Exercise instructions: Needed from the data below: every line from the one with "Viewport: 1024px width, 437px" up to and including the one with "Task: Choose the Financial futures option", repeated exactly and with nothing else.

----

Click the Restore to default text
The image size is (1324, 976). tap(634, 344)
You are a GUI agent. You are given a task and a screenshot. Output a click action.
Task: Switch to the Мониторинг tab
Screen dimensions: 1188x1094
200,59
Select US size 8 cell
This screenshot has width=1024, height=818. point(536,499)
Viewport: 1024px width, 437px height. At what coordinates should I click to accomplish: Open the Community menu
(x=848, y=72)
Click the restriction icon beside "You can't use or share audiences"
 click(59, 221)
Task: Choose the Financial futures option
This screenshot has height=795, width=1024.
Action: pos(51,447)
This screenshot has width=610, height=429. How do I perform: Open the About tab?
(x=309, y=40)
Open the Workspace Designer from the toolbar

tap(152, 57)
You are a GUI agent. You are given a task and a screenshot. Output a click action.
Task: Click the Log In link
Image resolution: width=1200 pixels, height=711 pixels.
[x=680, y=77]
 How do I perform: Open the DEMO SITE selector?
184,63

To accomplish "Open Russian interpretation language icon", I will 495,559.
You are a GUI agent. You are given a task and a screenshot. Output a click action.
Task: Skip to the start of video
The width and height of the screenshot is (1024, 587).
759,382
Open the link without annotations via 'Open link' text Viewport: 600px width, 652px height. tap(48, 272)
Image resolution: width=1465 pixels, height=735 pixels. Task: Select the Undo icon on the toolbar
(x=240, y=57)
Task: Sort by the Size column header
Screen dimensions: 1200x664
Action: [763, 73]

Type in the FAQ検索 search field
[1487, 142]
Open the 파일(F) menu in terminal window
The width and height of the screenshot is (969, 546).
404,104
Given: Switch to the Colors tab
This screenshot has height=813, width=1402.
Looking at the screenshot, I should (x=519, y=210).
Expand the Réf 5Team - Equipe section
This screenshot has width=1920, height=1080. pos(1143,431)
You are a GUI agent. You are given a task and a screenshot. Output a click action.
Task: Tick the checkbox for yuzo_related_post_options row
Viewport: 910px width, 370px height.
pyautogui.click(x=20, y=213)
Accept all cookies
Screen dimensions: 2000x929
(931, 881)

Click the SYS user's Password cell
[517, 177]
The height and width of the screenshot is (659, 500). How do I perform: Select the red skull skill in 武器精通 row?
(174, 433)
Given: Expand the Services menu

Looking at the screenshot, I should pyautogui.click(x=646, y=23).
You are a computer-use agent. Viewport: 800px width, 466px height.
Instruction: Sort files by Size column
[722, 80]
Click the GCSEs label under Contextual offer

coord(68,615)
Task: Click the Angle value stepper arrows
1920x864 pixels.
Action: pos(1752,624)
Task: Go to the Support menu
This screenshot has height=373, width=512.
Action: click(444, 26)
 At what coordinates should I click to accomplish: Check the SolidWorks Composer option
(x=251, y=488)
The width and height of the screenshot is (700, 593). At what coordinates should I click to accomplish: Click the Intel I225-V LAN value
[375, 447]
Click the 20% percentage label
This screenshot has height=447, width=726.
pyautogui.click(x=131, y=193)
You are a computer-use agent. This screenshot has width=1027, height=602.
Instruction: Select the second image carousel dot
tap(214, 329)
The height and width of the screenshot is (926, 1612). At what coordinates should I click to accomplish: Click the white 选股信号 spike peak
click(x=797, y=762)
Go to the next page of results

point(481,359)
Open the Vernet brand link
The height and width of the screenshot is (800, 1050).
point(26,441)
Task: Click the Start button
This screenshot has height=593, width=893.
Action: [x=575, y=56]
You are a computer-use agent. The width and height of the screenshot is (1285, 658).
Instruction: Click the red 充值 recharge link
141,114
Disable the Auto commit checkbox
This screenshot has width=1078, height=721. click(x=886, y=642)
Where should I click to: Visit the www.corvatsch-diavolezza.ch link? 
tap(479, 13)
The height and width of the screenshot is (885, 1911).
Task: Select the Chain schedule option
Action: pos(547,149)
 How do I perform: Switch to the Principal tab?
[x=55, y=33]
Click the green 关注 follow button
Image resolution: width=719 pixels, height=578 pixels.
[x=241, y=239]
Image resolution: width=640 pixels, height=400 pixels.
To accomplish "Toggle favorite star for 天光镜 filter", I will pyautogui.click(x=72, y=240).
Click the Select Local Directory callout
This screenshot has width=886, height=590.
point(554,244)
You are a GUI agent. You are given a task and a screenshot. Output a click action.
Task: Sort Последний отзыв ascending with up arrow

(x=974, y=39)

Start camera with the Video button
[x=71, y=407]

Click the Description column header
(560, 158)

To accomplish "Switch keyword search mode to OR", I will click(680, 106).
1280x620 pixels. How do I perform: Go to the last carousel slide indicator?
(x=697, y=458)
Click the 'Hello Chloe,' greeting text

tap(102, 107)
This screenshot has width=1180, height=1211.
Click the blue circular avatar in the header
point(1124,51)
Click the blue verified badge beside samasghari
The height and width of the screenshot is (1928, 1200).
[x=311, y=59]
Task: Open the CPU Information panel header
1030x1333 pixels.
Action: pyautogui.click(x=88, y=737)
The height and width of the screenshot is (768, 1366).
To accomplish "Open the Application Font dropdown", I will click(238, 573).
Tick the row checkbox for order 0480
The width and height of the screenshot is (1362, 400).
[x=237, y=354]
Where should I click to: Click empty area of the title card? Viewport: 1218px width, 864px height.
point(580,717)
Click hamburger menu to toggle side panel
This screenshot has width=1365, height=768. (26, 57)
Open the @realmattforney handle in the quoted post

----

Solution:
Viewport: 1024px width, 437px height. At what coordinates should I click to accomplish: Open the Community menu
(x=848, y=72)
Click the restriction icon beside "You can't use or share audiences"
 click(59, 221)
Task: Choose the Financial futures option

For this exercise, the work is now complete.